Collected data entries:
:::

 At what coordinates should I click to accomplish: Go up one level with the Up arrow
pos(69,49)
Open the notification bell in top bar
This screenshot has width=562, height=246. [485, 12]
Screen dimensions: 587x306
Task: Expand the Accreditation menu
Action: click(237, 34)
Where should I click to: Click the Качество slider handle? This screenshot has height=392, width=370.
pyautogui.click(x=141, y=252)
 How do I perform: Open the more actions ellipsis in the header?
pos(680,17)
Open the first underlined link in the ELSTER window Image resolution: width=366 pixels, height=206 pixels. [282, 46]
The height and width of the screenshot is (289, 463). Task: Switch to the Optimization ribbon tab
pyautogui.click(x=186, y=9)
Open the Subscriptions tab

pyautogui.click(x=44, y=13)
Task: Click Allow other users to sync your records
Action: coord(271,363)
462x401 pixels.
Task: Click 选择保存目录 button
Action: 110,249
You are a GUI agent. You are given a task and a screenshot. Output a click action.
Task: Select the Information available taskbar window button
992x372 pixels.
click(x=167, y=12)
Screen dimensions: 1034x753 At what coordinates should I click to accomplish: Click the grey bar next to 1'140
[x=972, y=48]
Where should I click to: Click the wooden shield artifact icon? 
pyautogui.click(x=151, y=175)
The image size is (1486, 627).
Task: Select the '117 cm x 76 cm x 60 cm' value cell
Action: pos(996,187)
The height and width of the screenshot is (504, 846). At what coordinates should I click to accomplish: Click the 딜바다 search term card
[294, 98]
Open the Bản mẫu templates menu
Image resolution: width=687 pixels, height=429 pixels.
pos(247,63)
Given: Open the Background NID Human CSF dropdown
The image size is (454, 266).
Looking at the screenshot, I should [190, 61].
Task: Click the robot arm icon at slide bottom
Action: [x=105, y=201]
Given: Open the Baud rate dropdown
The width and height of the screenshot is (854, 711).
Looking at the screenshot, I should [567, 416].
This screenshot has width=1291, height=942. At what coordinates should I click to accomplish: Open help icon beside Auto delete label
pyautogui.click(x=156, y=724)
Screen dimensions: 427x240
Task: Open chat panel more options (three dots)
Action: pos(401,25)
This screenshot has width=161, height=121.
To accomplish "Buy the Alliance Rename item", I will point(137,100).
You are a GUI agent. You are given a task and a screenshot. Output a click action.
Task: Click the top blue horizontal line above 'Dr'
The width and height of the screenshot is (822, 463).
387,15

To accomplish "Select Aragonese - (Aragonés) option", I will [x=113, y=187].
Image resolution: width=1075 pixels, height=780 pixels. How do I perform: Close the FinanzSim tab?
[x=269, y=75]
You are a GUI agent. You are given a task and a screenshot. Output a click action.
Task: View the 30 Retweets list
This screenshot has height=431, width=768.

:::

• **Your assignment**: The records above need to be retyped exactly.

• **Answer below**:
 At what coordinates should I click to accomplish: Go up one level with the Up arrow
pos(69,49)
Open the notification bell in top bar
This screenshot has width=562, height=246. [485, 12]
Screen dimensions: 587x306
Task: Expand the Accreditation menu
Action: click(237, 34)
Where should I click to: Click the Качество slider handle? This screenshot has height=392, width=370.
pyautogui.click(x=141, y=252)
 How do I perform: Open the more actions ellipsis in the header?
pos(680,17)
Open the first underlined link in the ELSTER window Image resolution: width=366 pixels, height=206 pixels. [282, 46]
The height and width of the screenshot is (289, 463). Task: Switch to the Optimization ribbon tab
pyautogui.click(x=186, y=9)
Open the Subscriptions tab

pyautogui.click(x=44, y=13)
Task: Click Allow other users to sync your records
Action: coord(271,363)
462x401 pixels.
Task: Click 选择保存目录 button
Action: 110,249
You are a GUI agent. You are given a task and a screenshot. Output a click action.
Task: Select the Information available taskbar window button
992x372 pixels.
click(x=167, y=12)
Screen dimensions: 1034x753 At what coordinates should I click to accomplish: Click the grey bar next to 1'140
[x=972, y=48]
Where should I click to: Click the wooden shield artifact icon? 
pyautogui.click(x=151, y=175)
The image size is (1486, 627).
Task: Select the '117 cm x 76 cm x 60 cm' value cell
Action: pos(996,187)
The height and width of the screenshot is (504, 846). At what coordinates should I click to accomplish: Click the 딜바다 search term card
[294, 98]
Open the Bản mẫu templates menu
Image resolution: width=687 pixels, height=429 pixels.
pos(247,63)
Given: Open the Background NID Human CSF dropdown
The image size is (454, 266).
Looking at the screenshot, I should [190, 61].
Task: Click the robot arm icon at slide bottom
Action: [x=105, y=201]
Given: Open the Baud rate dropdown
The width and height of the screenshot is (854, 711).
Looking at the screenshot, I should [567, 416].
This screenshot has width=1291, height=942. At what coordinates should I click to accomplish: Open help icon beside Auto delete label
pyautogui.click(x=156, y=724)
Screen dimensions: 427x240
Task: Open chat panel more options (three dots)
Action: pos(401,25)
This screenshot has width=161, height=121.
To accomplish "Buy the Alliance Rename item", I will point(137,100).
You are a GUI agent. You are given a task and a screenshot. Output a click action.
Task: Click the top blue horizontal line above 'Dr'
The width and height of the screenshot is (822, 463).
387,15

To accomplish "Select Aragonese - (Aragonés) option", I will [x=113, y=187].
Image resolution: width=1075 pixels, height=780 pixels. How do I perform: Close the FinanzSim tab?
[x=269, y=75]
You are a GUI agent. You are given a task and a screenshot. Output a click action.
Task: View the 30 Retweets list
This screenshot has height=431, width=768.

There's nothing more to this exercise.